The input
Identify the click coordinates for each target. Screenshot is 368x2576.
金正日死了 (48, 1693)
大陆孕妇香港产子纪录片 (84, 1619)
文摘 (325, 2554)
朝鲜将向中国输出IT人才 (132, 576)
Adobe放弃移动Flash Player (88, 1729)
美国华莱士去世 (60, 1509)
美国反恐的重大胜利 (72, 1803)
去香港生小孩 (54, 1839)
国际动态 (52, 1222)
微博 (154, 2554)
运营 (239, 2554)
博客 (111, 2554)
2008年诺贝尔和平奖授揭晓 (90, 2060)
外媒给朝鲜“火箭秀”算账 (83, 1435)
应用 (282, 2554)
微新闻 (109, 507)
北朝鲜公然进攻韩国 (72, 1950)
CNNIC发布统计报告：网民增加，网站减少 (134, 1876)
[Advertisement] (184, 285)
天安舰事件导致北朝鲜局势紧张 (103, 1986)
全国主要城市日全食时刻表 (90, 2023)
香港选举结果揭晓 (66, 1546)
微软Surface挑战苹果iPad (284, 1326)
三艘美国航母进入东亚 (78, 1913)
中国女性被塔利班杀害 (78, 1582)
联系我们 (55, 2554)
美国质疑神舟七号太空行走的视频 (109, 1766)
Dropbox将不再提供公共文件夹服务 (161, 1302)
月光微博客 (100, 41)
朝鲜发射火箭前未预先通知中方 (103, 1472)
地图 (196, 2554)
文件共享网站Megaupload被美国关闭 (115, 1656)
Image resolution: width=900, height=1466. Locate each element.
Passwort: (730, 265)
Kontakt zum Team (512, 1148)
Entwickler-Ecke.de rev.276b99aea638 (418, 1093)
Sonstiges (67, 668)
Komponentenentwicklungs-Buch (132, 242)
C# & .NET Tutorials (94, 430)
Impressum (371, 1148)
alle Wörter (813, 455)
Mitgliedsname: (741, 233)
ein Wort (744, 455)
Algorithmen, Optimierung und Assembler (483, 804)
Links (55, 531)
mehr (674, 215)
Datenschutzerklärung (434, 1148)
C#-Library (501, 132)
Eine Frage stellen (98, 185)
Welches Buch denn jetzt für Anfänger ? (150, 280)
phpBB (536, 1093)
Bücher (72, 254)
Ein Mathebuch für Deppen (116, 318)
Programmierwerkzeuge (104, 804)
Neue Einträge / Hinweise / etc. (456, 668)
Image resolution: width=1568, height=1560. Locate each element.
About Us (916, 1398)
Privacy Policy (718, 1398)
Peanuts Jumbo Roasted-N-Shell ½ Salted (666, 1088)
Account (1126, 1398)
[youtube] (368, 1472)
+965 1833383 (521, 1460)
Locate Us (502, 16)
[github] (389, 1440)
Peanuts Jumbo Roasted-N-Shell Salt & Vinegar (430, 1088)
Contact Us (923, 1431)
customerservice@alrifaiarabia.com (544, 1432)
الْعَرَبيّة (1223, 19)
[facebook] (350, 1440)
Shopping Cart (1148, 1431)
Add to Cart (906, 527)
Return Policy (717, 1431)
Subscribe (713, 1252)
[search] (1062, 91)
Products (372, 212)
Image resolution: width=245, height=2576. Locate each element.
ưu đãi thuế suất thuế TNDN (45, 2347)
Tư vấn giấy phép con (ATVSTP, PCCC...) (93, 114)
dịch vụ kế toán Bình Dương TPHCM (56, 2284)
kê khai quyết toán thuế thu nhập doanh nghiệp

What you are asked to do
Put every line of the records above into a Markdown table with the columns Row and Line. Number each row and leave out blank lines.

Exercise result
| Row | Line |
|---|---|
| 1 | Identify the click coordinates for each target. Screenshot is 368x2576. |
| 2 | 金正日死了 (48, 1693) |
| 3 | 大陆孕妇香港产子纪录片 (84, 1619) |
| 4 | 文摘 (325, 2554) |
| 5 | 朝鲜将向中国输出IT人才 (132, 576) |
| 6 | Adobe放弃移动Flash Player (88, 1729) |
| 7 | 美国华莱士去世 (60, 1509) |
| 8 | 美国反恐的重大胜利 (72, 1803) |
| 9 | 去香港生小孩 (54, 1839) |
| 10 | 国际动态 (52, 1222) |
| 11 | 微博 (154, 2554) |
| 12 | 运营 (239, 2554) |
| 13 | 博客 (111, 2554) |
| 14 | 2008年诺贝尔和平奖授揭晓 (90, 2060) |
| 15 | 外媒给朝鲜“火箭秀”算账 (83, 1435) |
| 16 | 应用 (282, 2554) |
| 17 | 微新闻 (109, 507) |
| 18 | 北朝鲜公然进攻韩国 (72, 1950) |
| 19 | CNNIC发布统计报告：网民增加，网站减少 (134, 1876) |
| 20 | [Advertisement] (184, 285) |
| 21 | 天安舰事件导致北朝鲜局势紧张 (103, 1986) |
| 22 | 全国主要城市日全食时刻表 (90, 2023) |
| 23 | 香港选举结果揭晓 (66, 1546) |
| 24 | 微软Surface挑战苹果iPad (284, 1326) |
| 25 | 三艘美国航母进入东亚 (78, 1913) |
| 26 | 中国女性被塔利班杀害 (78, 1582) |
| 27 | 联系我们 (55, 2554) |
| 28 | 美国质疑神舟七号太空行走的视频 (109, 1766) |
| 29 | Dropbox将不再提供公共文件夹服务 (161, 1302) |
| 30 | 月光微博客 (100, 41) |
| 31 | 朝鲜发射火箭前未预先通知中方 (103, 1472) |
| 32 | 地图 (196, 2554) |
| 33 | 文件共享网站Megaupload被美国关闭 (115, 1656) |
| 34 | Image resolution: width=900, height=1466. Locate each element. |
| 35 | Passwort: (730, 265) |
| 36 | Kontakt zum Team (512, 1148) |
| 37 | Entwickler-Ecke.de rev.276b99aea638 (418, 1093) |
| 38 | Sonstiges (67, 668) |
| 39 | Komponentenentwicklungs-Buch (132, 242) |
| 40 | C# & .NET Tutorials (94, 430) |
| 41 | Impressum (371, 1148) |
| 42 | alle Wörter (813, 455) |
| 43 | Mitgliedsname: (741, 233) |
| 44 | ein Wort (744, 455) |
| 45 | Algorithmen, Optimierung und Assembler (483, 804) |
| 46 | Links (55, 531) |
| 47 | mehr (674, 215) |
| 48 | Datenschutzerklärung (434, 1148) |
| 49 | C#-Library (501, 132) |
| 50 | Eine Frage stellen (98, 185) |
| 51 | Welches Buch denn jetzt für Anfänger ? (150, 280) |
| 52 | phpBB (536, 1093) |
| 53 | Bücher (72, 254) |
| 54 | Ein Mathebuch für Deppen (116, 318) |
| 55 | Programmierwerkzeuge (104, 804) |
| 56 | Neue Einträge / Hinweise / etc. (456, 668) |
| 57 | Image resolution: width=1568, height=1560. Locate each element. |
| 58 | About Us (916, 1398) |
| 59 | Privacy Policy (718, 1398) |
| 60 | Peanuts Jumbo Roasted-N-Shell ½ Salted (666, 1088) |
| 61 | Account (1126, 1398) |
| 62 | [youtube] (368, 1472) |
| 63 | +965 1833383 (521, 1460) |
| 64 | Locate Us (502, 16) |
| 65 | [github] (389, 1440) |
| 66 | Peanuts Jumbo Roasted-N-Shell Salt & Vinegar (430, 1088) |
| 67 | Contact Us (923, 1431) |
| 68 | customerservice@alrifaiarabia.com (544, 1432) |
| 69 | الْعَرَبيّة (1223, 19) |
| 70 | [facebook] (350, 1440) |
| 71 | Shopping Cart (1148, 1431) |
| 72 | Add to Cart (906, 527) |
| 73 | Return Policy (717, 1431) |
| 74 | Subscribe (713, 1252) |
| 75 | [search] (1062, 91) |
| 76 | Products (372, 212) |
| 77 | Image resolution: width=245, height=2576. Locate each element. |
| 78 | ưu đãi thuế suất thuế TNDN (45, 2347) |
| 79 | Tư vấn giấy phép con (ATVSTP, PCCC...) (93, 114) |
| 80 | dịch vụ kế toán Bình Dương TPHCM (56, 2284) |
| 81 | kê khai quyết toán thuế thu nhập doanh nghiệp |